文本 =
┄┄┄┄┄┄┄┄┄┄

数年前,面对特利科大坝的建设及其随后引发的小田纳西河谷的洪灾,印第安人切罗基部族爆发了剧烈的抗议。他们的很多反对意见是来自对破坏其文化遗产的威胁的反应。一位采集河谷药用植物的药师叫阿莫尼塔·塞阔雅(Ammoneta Sequoyah)解释说,他的族人相信,一个人入土为安时他的一切知识也会化入尘土。因此,淹没掉河谷或者掘开那里的印第安人坟墓,就会破坏“长眠于地下的族人的知识和信仰”(Sequoyah v. Tannessee Valley Authority,1980)。这些行为也会损坏他们所传授下来的东西。他相信,其结果,如果河谷被淹没,其结果是,他将失去医药知识。
知识和土地二者密切缠绕在一起是本土部族人广泛共有的信仰,它是自然世界乃是活生生的、充满精神的信仰的附属部分。让我们审思一下爱丽丝·贝纳丽那位迪安(Dine)妇女,她表示她搬离大山是不可思议的事,她解释说,如果接受建议迁到变更的地址,植物和动物都不认识她,而她也不了解他们。她说道:“如果我们到陌生的地方奉献祭品,那么神灵就不认识我们。我们也将不知道神灵的属山或者意义。我们不认识土地,土地也不认识我们”(in Jenny Manybeads et al. 1989,p. 248)。的确,对有些本土语言,像位置(relocation)等的术语,从字面上是不可思议的。找不到任何与其对应的语词;无法通过已知的任何概念把握。
在本土人和西方知识系统中,知识以不同方式附着语自然世界;知识的迁移传播也受自然牵制。阿莫尼塔·塞阔雅认识到,如果河谷被淹没,那么不只是医用植物本身,就连他的医药知识也都将会遗失。这种知识是其部族的文化遗产和责任所在。他还认识到,归土之后这种知识会伴随他一起归于埋葬他的土地,知识会继续供给那些该土地上生活的人们。对于完全委身于传存在西方哲学和科学中的某种主流信念,例如“自然知识终究是显明的、可以剥离于自然的”和“我们所知道的都是有关实在的命题”——等的人们,这或许显得新奇古怪。将这样的信念和塞阔雅的信念两相对照,我们从中可以获得的一点认识可以这么说:西方有关自然的科学和知识是表象的(representational);而以塞阔雅和贝纳丽的解释为典型的话,则本土人有关自然世界的科学和知识就是在场的(presentational)。关于本土人的科学和知识的持存、传递及其可能性,最至关重要的是有赖于自然世界的在场,有赖于其呈现的体验的类别。

┄┄┄┄┄┄┄┄┄┄

挑战 A = 抄录文本中以“在本土人和西方知识系统中,知”开头、一直延续到“然世界的在场,有赖于其呈现的体验的类别。”为止的那一段。
挑战 B = 根据文本判断下列说法是否成立,逐条回答是或否,并原样引用文本中起决定作用的字句:(i)阿莫尼塔·塞阔雅是一位采集河谷药用植物的药师;(ii)爱丽丝·贝纳丽愿意接受建议搬离大山;(iii)文本认为西方有关自然的科学和知识是在场的。
挑战 C = 列出文本中所有用中文双引号“”括起来的文字。

┄┄┄┄┄┄┄┄┄┄

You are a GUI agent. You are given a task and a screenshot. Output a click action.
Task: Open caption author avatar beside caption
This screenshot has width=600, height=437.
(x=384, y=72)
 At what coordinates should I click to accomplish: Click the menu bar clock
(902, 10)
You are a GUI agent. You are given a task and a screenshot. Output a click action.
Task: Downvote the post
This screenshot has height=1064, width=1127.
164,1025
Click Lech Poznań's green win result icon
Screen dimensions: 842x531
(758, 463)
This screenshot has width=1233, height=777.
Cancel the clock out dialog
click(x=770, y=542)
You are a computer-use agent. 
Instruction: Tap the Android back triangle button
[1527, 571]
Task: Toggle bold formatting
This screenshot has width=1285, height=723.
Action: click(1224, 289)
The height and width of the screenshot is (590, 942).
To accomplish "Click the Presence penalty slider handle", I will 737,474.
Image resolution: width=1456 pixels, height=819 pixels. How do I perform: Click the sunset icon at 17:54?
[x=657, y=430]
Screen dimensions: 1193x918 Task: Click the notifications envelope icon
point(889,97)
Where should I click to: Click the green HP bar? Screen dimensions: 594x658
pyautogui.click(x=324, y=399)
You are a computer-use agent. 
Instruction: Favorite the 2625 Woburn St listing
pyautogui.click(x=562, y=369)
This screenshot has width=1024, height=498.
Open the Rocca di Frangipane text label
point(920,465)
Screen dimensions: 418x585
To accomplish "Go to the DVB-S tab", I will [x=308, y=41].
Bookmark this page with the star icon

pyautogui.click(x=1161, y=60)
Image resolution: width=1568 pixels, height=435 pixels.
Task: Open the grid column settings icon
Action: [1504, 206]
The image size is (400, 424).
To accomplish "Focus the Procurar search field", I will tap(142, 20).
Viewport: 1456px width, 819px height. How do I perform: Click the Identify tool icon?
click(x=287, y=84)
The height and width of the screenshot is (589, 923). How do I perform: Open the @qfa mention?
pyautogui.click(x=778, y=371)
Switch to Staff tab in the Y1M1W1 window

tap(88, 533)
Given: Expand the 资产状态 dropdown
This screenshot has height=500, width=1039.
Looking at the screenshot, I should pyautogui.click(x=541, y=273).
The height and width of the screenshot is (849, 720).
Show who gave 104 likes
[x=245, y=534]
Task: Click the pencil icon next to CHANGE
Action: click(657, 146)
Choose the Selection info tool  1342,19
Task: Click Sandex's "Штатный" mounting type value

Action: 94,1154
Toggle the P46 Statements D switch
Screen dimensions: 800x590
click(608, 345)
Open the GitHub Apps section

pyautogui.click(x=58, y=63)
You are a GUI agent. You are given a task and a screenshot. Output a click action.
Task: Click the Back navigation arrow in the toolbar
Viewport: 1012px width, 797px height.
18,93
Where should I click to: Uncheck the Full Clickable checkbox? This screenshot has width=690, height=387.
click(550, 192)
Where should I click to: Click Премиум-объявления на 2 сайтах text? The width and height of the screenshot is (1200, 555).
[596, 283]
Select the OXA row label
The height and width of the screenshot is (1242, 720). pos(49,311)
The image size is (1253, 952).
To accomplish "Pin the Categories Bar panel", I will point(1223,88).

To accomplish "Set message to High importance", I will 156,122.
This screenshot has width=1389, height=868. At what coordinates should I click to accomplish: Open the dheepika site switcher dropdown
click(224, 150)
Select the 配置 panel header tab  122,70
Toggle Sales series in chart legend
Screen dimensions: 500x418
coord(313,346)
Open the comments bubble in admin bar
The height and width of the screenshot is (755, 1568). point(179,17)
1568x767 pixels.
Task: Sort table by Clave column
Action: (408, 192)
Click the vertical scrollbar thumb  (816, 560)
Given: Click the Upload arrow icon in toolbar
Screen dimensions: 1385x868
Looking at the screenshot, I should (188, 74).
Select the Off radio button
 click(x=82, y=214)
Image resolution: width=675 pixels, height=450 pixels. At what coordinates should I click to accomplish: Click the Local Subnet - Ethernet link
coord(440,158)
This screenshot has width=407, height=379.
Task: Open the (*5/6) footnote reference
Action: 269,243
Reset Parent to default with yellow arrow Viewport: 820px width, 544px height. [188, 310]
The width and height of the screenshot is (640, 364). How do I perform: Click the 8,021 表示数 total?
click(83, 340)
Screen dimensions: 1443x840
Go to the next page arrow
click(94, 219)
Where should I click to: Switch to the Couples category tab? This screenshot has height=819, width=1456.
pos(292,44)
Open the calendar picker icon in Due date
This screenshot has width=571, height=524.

┄┄┄┄┄┄┄┄┄┄

练习答案 A =
在本土人和西方知识系统中,知识以不同方式附着语自然世界;知识的迁移传播也受自然牵制。阿莫尼塔·塞阔雅认识到,如果河谷被淹没,那么不只是医用植物本身,就连他的医药知识也都将会遗失。这种知识是其部族的文化遗产和责任所在。他还认识到,归土之后这种知识会伴随他一起归于埋葬他的土地,知识会继续供给那些该土地上生活的人们。对于完全委身于传存在西方哲学和科学中的某种主流信念,例如“自然知识终究是显明的、可以剥离于自然的”和“我们所知道的都是有关实在的命题”——等的人们,这或许显得新奇古怪。将这样的信念和塞阔雅的信念两相对照,我们从中可以获得的一点认识可以这么说:西方有关自然的科学和知识是表象的(representational);而以塞阔雅和贝纳丽的解释为典型的话,则本土人有关自然世界的科学和知识就是在场的(presentational)。关于本土人的科学和知识的持存、传递及其可能性,最至关重要的是有赖于自然世界的在场,有赖于其呈现的体验的类别。

练习答案 B =
(i)是。“一位采集河谷药用植物的药师叫阿莫尼塔·塞阔雅”
(ii)否。“她表示她搬离大山是不可思议的事”
(iii)否。“西方有关自然的科学和知识是表象的(representational)”

练习答案 C =
1. 长眠于地下的族人的知识和信仰
2. 如果我们到陌生的地方奉献祭品,那么神灵就不认识我们。我们也将不知道神灵的属山或者意义。我们不认识土地,土地也不认识我们
3. 自然知识终究是显明的、可以剥离于自然的
4. 我们所知道的都是有关实在的命题